The Blackstone Group L.P. (NYSE:BX) declared a troubled second quarter result as net earnings, defined by the firm as ‘economic net income after taxes,’ tumbled 74 percent to $212.3 million from $804.2 million last year, as reported in dealbook. Blackstone is the world’s largest private equity firm.
Earnings per share at $0.19 also missed street expectations of $0.21 a share.
On a GAAP basis, Blackstone incurred a loss of $75 million, or 14 cents a share, against last year’s profit of $86.2 million, or 18 cents a share. Revenue on this basis fell from $1.3 billion to $627 million.
The results are an indicator of how a weak market has adversely affected even a massive organization like Blackstone, which straddles the entire gamut of private equity, investment banking, hedge funds and real estate. Stephen A. Schwarzman, Blackstone’s chairman and chief executive, described the environment as “miserable,” and could exacerbate with the “fiscal cliff” anticipated in the second half.
Even in such an environment, however, the firm managed to boost its assets under management by 20 percent to $190.3 billion.
The performance was echoed in a statement by Schwarzman: “In an environment characterized by slowing global growth, and heightened investor caution, our limited partner investors are entrusting us with a greater share of their capital.”
Business-wise, hedge fund revenues were down 15 percent, while private equity holdings also fell 4.2 percent, as did performance fees. However, revenues in the debt-investment business rose 53 percent from the previous year.

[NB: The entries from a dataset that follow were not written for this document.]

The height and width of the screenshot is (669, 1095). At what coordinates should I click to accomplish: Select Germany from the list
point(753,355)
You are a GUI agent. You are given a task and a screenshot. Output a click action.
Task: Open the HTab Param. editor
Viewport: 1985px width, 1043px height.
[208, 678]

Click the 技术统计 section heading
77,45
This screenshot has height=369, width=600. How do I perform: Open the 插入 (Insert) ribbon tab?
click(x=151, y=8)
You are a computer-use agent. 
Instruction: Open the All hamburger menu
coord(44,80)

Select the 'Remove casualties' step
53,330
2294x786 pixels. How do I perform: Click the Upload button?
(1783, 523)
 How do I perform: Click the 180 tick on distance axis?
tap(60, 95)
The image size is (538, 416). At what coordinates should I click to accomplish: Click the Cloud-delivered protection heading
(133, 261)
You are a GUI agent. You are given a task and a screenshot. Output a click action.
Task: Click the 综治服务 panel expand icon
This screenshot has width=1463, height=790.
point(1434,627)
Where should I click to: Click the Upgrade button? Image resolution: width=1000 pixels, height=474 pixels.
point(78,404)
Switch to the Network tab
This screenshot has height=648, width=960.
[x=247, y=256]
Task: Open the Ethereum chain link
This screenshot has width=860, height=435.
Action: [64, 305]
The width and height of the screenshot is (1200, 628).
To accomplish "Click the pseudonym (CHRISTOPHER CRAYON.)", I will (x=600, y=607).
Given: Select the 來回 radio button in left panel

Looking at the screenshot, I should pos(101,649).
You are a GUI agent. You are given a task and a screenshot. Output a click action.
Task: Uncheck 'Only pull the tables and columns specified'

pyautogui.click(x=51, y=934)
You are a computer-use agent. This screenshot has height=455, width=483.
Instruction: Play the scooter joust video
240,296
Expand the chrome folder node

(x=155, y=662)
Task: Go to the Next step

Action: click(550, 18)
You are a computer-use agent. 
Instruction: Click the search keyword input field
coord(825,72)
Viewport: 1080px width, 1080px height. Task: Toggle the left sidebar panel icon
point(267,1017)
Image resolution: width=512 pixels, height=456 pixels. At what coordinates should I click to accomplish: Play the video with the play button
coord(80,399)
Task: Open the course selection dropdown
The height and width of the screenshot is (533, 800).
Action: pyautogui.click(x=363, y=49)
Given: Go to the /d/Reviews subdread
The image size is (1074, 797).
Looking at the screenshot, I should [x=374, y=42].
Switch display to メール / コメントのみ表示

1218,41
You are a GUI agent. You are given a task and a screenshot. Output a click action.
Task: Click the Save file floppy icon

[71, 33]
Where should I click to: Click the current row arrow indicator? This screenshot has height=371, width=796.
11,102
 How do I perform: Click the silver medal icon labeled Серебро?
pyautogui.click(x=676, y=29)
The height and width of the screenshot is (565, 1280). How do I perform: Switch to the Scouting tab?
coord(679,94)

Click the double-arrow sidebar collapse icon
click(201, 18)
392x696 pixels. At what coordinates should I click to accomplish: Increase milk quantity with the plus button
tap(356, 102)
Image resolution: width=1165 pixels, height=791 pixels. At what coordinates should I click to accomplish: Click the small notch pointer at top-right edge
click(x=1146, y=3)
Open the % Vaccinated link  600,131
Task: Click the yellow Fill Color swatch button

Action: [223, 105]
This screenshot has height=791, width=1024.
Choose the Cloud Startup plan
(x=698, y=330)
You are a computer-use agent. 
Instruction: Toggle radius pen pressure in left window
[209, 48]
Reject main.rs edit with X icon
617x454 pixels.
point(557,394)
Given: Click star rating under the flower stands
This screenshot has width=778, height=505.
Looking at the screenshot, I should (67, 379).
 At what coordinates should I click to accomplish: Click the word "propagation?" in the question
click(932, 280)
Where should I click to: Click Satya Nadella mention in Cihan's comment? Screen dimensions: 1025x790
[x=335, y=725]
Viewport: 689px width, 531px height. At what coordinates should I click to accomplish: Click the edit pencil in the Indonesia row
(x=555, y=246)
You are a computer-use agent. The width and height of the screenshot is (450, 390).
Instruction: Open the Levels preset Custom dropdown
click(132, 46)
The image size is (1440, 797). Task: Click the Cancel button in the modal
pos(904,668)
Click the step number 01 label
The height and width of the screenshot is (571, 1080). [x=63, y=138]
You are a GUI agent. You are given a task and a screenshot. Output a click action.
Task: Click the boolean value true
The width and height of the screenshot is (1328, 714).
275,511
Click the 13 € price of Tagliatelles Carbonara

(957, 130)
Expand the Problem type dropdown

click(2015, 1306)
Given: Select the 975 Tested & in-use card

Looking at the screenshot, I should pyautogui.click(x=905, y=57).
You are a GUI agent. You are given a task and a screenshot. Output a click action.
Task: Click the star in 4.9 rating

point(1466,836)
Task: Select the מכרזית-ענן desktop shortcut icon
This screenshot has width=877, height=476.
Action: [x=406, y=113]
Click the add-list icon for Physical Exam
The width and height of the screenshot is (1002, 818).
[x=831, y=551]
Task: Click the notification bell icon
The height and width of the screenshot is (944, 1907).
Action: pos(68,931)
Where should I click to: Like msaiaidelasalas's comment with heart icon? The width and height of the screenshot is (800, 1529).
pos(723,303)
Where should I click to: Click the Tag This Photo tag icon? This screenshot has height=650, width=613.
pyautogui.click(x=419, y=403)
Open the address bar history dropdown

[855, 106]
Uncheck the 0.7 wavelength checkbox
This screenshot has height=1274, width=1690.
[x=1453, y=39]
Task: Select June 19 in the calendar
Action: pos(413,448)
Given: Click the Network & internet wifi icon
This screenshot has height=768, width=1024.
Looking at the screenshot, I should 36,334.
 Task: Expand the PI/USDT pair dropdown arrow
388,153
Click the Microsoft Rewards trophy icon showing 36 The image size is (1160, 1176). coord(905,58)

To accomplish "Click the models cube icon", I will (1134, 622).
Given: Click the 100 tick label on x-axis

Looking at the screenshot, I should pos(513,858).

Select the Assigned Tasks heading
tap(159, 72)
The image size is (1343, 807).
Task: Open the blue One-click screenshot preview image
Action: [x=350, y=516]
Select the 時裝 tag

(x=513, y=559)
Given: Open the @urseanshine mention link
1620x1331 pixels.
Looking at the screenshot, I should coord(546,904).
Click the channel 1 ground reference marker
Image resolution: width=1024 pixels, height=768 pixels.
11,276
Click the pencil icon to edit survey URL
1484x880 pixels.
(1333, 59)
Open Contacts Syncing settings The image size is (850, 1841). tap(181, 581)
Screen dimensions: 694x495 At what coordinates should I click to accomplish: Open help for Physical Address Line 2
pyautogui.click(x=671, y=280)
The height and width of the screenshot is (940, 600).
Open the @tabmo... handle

As at the end of the quarter, the firm had un-invested capital of $36 billion, of which $16.4 billion related to private equity. It had also put together a global real estate fund of $12 billion, the largest ever created. David Chiaverini, an analyst at BMO Capital Markets Corp., said in a July 5 note to clients: “Blackstone’s real estate effort remains in a market- leading position, both in terms of portfolio size, and its ability to deploy capital.”